Rankiem 30 lipca udaję się do kościoła... Jak tutaj wszyscy pięknie się modlą! Jak Cię kochają, Mateczko! Czy nie cieszysz się z tylu różańców? To wciąż mało! – słyszę wewnętrzny głos. Faktycznie, na świecie tyle zła, nienawiści, brudu... Wydaje się, że szatan zawładnął światem i ludzkimi sercami. Jednak ostateczne zwycięstwo należy do Ciebie, Maryjo! Poprzez różaniec! Dlatego nie traćmy ducha! – mimo przeciwności, mimo rozczarowań i tych wszystkich krzyży, które z tak wielkim trudem dźwigamy...
Matka Boża powtarza, że nieustannie należy się modlić. Gdy to wezwanie usłyszałam po raz pierwszy, wydało mi się niemożliwe do realizacji. Jak to? Nieustannie? Ta myśl nie dawała mi spokoju... Aż któregoś razu przeczytałam wypowiedź francuskiego tokarza, który twierdził, że trwa w nieustannej modlitwie. Praca na tym nic nie cierpi, bo pewne czynności wykonuje machinalnie, a modlitwa wręcz mu pomaga w skupieniu. Tak mnie to zafascynowało, że postanowiłam spróbować. Skoro Maryja o to prosi? Jestem już na emeryturze, więc tym bardziej ... Hasło św. Franciszka: Módl się i pracuj! jest wciąż aktualne. No i zaczęłam - i tak do dzisiaj trwam w nieustannej modlitwie, doświadczając bliskości Boga. Niekiedy usta same już wypowiadają słowa modlitwy różańcowej... Często, w czasie różnych prac domowych, (aby się nie pomylić!) rolę paciorków różańcowych pełnią guziki, warzywa, owoce... Maryja pomaga...

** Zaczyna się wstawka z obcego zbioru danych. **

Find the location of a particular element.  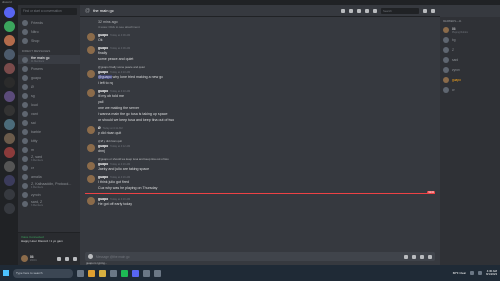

Zastanawiam się, po co ja to wszystko piszę... Przecież to miała być kronika – stała grupa ludzi, którzy od wielu lat jeżdżą do Medjugorie, zapragnęła mieć swoją kronikę... Wybrano dlatego mnie - jako że jadę po raz pierwszy – mam świeże wejrzenie i odczucia. Pomysłodawcą był Rysiek. Ale – czy to jest kronika? Odczuwam nieustannie wielkie pragnienie pisania w różnych miejscach i okolicznościach. Doświadczam tutaj czegoś nadzwyczajnego i koniecznie pragnę przelać to na papier. Wszędzie towarzyszy mi mój zeszyt – nie chciałabym pominąć żadnego szczegółu – tu wszystko wydaje się takie ważne! Najczęściej siadam w pierwszej ławce w kościele, naprzeciw tabernakulum – tak, abym jednocześnie widziała posąg Matki Bożej. Tutaj nikogo nie dziwi, co robię, każdy zajęty jest swoją rozmową z Bogiem i Maryją...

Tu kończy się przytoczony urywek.